-------- DOCUMENT SEGMENT

| September 9, 2013
The Importance of Family-Owned Businesses
Two of my boys are in the midst of reading Laura Ingalls Wilder’s Farmer Boy and Little House in the Big Woods. The older boy, who is always trying to minimize work and maximize play, has commented several times that farm kids must sweat a lot since they are engaged in so much physical labor. The younger boy sees the similarities our family shares with Wilder’s families. Since he is homeschooled, he spends all day working with his siblings and parents just like Almanzo in Farmer Boy.
We’ve talked a lot in our household about the value of owning your own business. Although we don’t have a brick and mortar business, we try to discuss entrepreneurship on a regular basis with the children. We want them to understand the risks and rewards associated with building your own business. We have them ask questions of local business owners to help them assess what is required to build and maintain a business.
Although many businesses fail, we let our boys know that if they succeed they will have built an income stream that can care for their needs into their old age and then be passed on to their children. We also let them know that if they share the risk of building the business with their siblings, they will have lifelong business partners. In full disclosure, there is also a selfish motivation: if we want our children to raise their families near us, we need to provide them with some income opportunities so they don’t have to chase jobs all over the country.
In the Sept. 18, 2010 issue of The Economist magazine, Professor Joachim Schwass noted that “beyond the public company, private partnership, and the state-controlled company, the other big survivor is the family-owned business. Often forgotten and underestimated yet big GDP and employment contributors, family companies are driven by a very different type of reward: handing over a healthy, performing, and sustainable business to the children. The vast majority would not dream of an IPO.”
In fact, according to a 2003 study by Astrachan and Shanker, family firms comprise 80 to 90 percent of all business enterprises in North America. In other words, most of the wealth in the U.S. is held in family businesses. The authors find that independent family-owned businesses contribute 64 percent of the GDP or $5,907 billion ($5+ trillion) and employ 62 percent of the U.S. workforce. (Unfortunately, family firm data are very limited; this 2003 study of U.S.-owned family businesses in the Family Business Review was the most current data that could be found.)
If you walk back in history 100 years, most people grew up in the family business: the farm. With the family intact and everyone having a valued role in the family’s survival, society and the economy prospered as a result of the farm. Children learned how to provide necessities like food and shelter. They also learned what was most important to society’s advancement: how to take care of their own family instead of looking to someone else to assume their responsibilities.

----------------
-------- EXTRACTED ENTRIES

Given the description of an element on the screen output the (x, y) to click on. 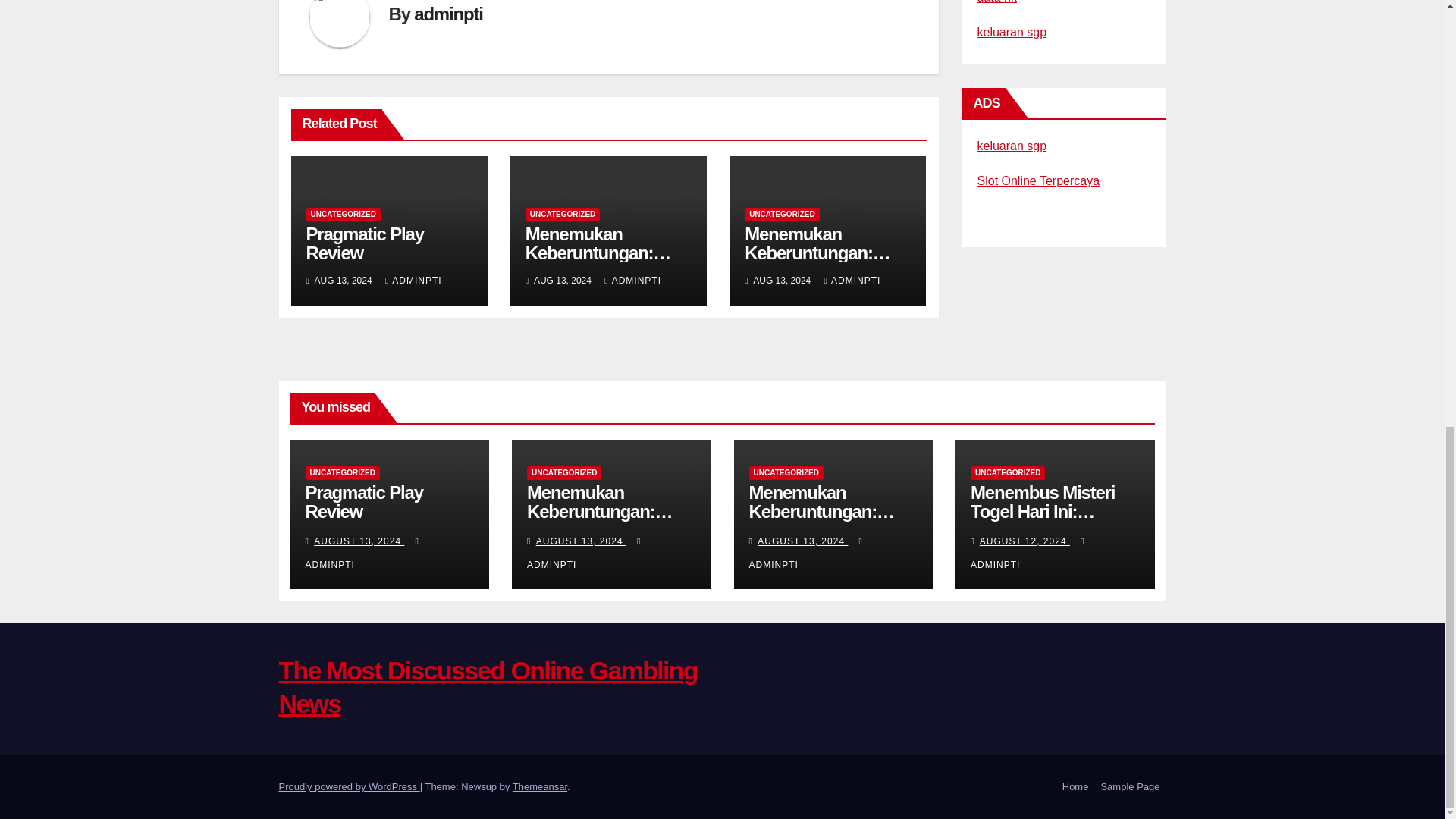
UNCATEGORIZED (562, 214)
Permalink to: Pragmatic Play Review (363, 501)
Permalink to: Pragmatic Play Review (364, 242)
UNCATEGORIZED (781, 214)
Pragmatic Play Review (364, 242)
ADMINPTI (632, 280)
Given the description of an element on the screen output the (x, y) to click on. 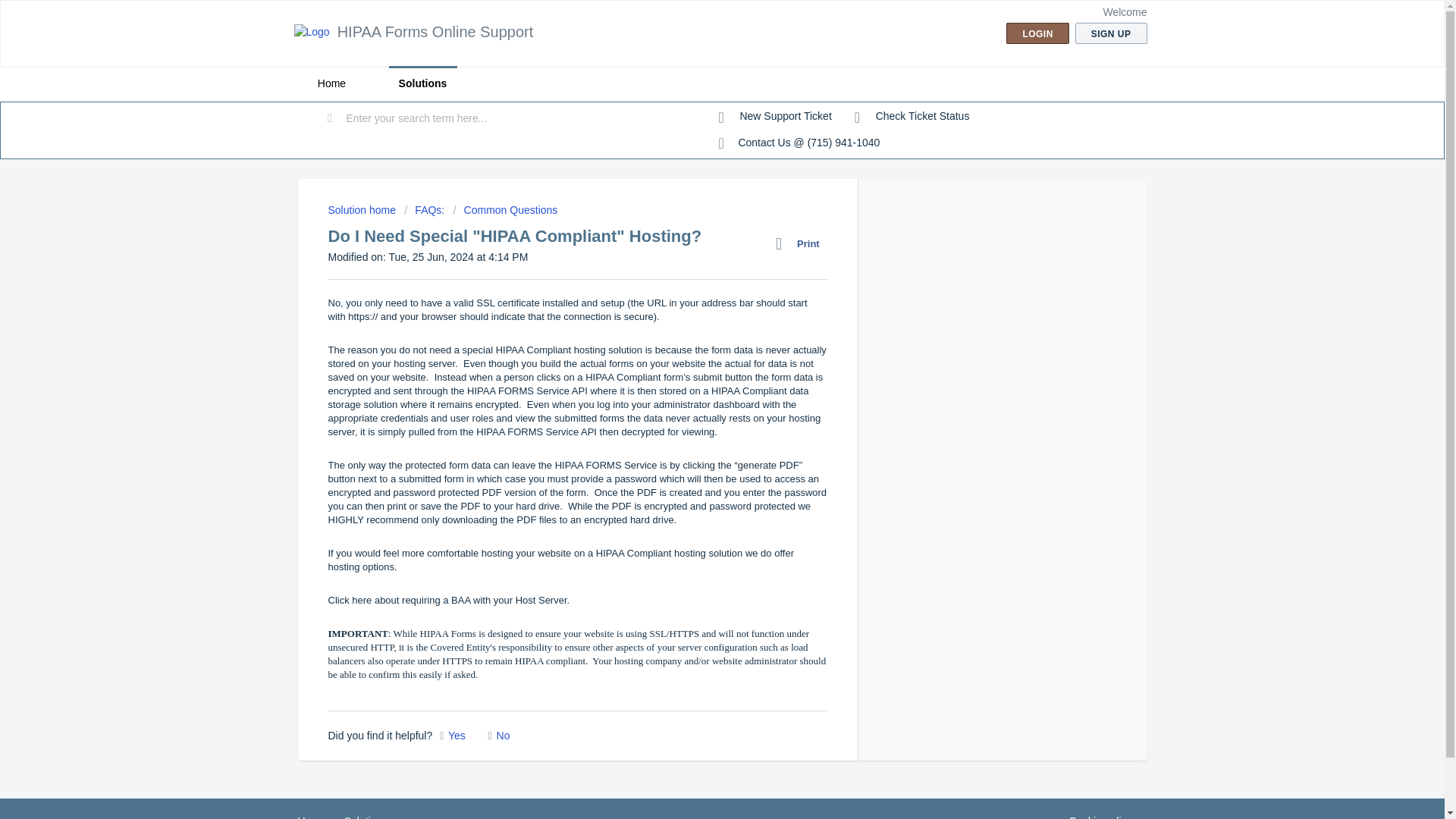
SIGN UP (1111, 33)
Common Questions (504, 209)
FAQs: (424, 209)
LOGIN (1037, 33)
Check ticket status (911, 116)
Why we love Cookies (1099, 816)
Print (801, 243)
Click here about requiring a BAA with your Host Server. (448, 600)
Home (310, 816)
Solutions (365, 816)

----------------
-------- EXTRACTED ENTRIES

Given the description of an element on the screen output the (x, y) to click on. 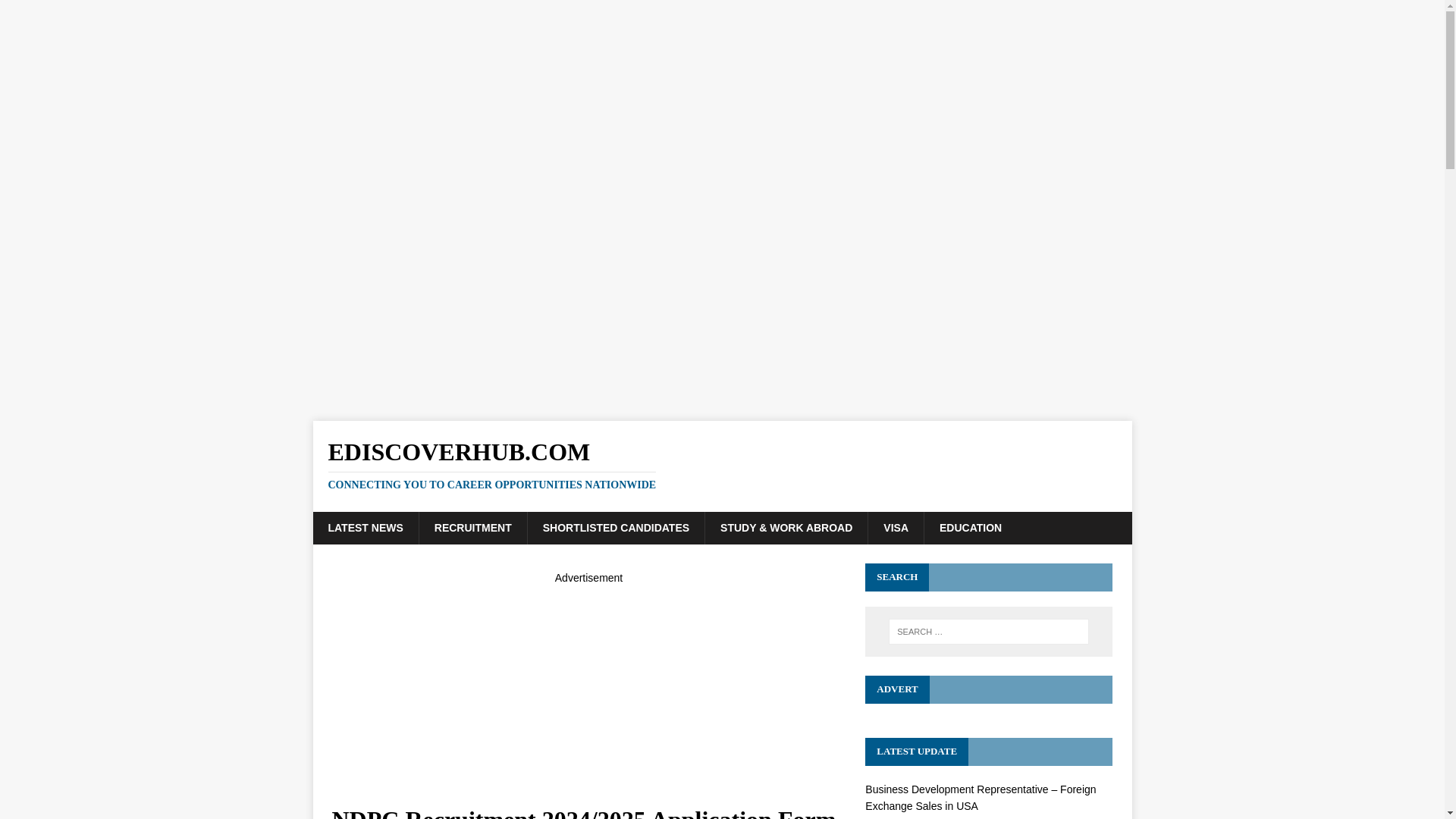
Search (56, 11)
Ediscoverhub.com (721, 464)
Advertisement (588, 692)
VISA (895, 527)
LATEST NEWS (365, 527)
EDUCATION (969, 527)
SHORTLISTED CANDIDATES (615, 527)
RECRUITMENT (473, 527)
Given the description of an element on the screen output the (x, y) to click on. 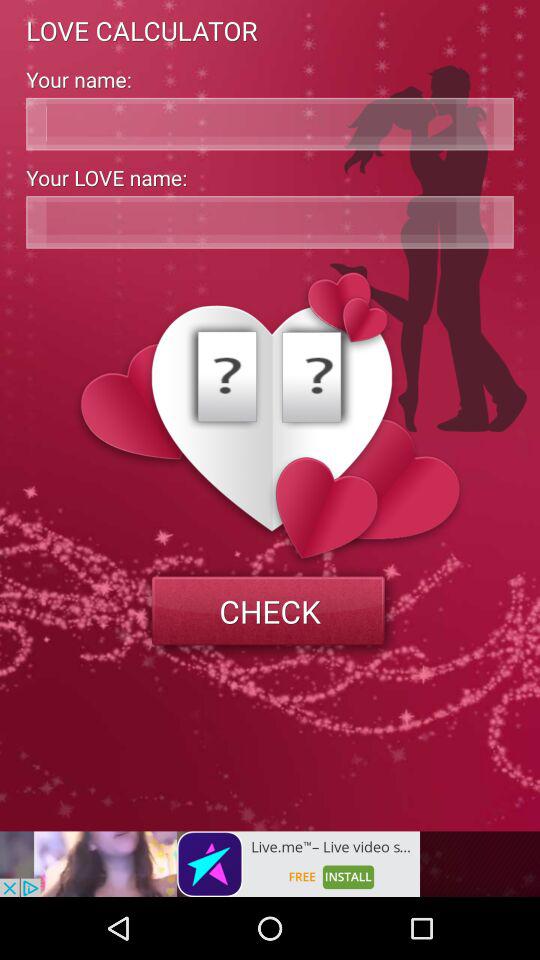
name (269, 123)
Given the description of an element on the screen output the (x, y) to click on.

----------------
-------- EXTRACTED ENTRIES

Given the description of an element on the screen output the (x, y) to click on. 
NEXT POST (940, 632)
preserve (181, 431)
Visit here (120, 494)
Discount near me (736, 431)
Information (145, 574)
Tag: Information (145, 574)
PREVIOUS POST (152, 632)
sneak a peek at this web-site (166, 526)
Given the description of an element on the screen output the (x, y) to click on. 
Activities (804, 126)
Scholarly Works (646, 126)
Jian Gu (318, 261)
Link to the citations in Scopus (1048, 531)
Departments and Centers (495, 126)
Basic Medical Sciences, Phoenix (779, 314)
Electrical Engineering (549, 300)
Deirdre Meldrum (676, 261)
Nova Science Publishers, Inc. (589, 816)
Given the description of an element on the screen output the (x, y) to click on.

----------------

* **DIRECTION 1**
In the family business article, translate this sentence into Spanish: "We’ve talked a lot in our household about the value of owning your own business."
* **DIRECTION 2**
Write the next paragraph of the article on family-owned businesses, picking up after its final sentence.

* **EXERCISE ANSWER 1**
Hemos hablado mucho en nuestra casa sobre el valor de tener tu propio negocio.

* **EXERCISE ANSWER 2**
Virginia farmer and self-described libertarian Joel Salatin is one of the most prolific activists in favor of the renaissance of the family farm as part of the solution to reversing America’s social decline. Salatin skillfully addresses how parents can foster passion for the family business in their children.
For example, a 2012 lecture by Salatin at Grinnell College, “Working With Your Kids So They Will Want to Work With You,” is based on the premise that most family farms lose continuity because of the lack of rewarding economic, as well as emotional, relationships between parents and children. With his suggestions about ways to cultivate the persistence and innovation needed to make kids love working with mom and dad as well addressing ways to structure and scale the farm to make room for future generations, he provides much-needed advice, by example, of how to build a sustainable family business.
[For those readers who would like to hear from Salatin in person, he will be one of the keynote speakers at the State Policy Network’s annual meeting on September 25th in Oklahoma City. Contact OCPA’s Jennie Kleese at 405-602-1667 for more information.]
The solution to the rebirth of declining agricultural and mill towns is what initially built these towns: families with strong economic ties to their community. Parents and children need to have a stake in their communities in the short and long run if the community is to be viable. That “stake in the community” is not just a property tax bill which pays for the town school, but perhaps a business that provides for the family’s economic needs as well as provides a valuable service to the community.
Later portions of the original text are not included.